On the rate - thank you for the correction, this makes sense!

My question on normalization partially stems from related methods in "discrete diffusion" on top of pretrained and from-scratch embeddings (such as SSD-LM or Dirichlet Flow Matching), where even with normalization there can also be reprojection methods, or other things to try and craft the right inputs and outputs. Scaling is also critical and necessary, and the explanation here makes sense, for 8 and 9.

评论- Reply to Reviewer ucHV

2025-08-06

Thank you for your valuable feedback. We are glad that the rebuttal has addressed your questions and we appreciate your suggestions. We will include the improvements in our final paper.

最终决定Accept (poster)

2025-09-17

This paper introduces Speculative Jacobi-Denoising Decoding (SJD2), a novel acceleration framework for autoregressive text-to-image generation. The core scientific claim is that by integrating denoising into Jacobi iterations and introducing a next-clean-token prediction task, SJD2 enables parallel token generation, achieving up to 4x inference speedup while largely preserving visual quality. The paper demonstrates this on multiple recent generative models (Lumina-mGPT, Emu3, Janus-Pro) with both quantitative and qualitative results, including user preference studies. The strengths of the work lie in its clear motivation, methodological novelty, careful experimental validation, and practical acceleration gains. The method is also relatively lightweight, requiring only modest fine-tuning compared to full pretraining.
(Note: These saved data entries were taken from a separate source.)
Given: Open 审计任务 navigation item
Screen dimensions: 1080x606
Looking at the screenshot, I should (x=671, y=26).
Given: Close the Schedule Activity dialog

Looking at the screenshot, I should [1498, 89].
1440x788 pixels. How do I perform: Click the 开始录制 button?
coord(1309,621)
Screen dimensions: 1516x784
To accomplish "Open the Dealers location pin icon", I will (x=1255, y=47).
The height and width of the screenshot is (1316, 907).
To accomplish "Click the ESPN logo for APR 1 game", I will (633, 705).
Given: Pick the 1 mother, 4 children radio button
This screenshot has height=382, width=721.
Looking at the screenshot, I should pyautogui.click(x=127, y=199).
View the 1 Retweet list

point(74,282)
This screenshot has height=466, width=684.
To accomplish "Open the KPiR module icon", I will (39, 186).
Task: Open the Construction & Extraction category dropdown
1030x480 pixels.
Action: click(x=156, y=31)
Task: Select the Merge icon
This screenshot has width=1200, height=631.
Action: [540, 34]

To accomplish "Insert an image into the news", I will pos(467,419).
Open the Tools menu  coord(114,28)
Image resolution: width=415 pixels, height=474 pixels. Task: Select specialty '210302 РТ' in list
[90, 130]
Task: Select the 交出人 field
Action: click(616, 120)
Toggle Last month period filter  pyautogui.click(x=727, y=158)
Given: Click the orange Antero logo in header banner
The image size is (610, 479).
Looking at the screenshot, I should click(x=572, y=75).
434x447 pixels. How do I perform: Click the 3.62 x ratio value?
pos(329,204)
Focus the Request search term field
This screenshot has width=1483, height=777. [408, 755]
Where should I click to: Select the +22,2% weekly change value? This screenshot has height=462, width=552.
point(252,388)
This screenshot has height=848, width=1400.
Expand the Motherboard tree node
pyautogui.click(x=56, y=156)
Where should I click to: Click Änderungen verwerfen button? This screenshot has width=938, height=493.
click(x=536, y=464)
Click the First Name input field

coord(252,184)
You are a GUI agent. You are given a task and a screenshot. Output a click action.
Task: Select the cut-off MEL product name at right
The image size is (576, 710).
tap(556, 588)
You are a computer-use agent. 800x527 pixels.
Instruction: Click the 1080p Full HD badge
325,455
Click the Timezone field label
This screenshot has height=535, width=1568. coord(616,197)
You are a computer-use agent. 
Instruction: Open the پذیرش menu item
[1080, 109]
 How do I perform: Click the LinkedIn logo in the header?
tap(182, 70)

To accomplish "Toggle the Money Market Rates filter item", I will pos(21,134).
The weaknesses identified by reviewers include incrementality over prior speculative Jacobi decoding, limited baseline comparisons (initially only against SJD), and questions about generalizability to other AR paradigms (e.g., VAR, MAR). During rebuttal, the authors responded constructively: they added experiments on Janus-Pro, compared against modern speculative/parallel methods (Lantern, ZipAR, Eagle), provided detailed fine-tuning and FLOP/latency analysis, clarified noise segmentation and timestep injection strategies, and conducted user preference A/B testing. The rebuttal substantially mitigated the main criticisms, with reviewers acknowledging improved clarity and breadth of evaluation. Considering the strong technical contribution, convincing empirical validation, and convincing rebuttal, the AC recommends acceptance. The paper makes a solid and timely contribution to the acceleration of autoregressive generative models.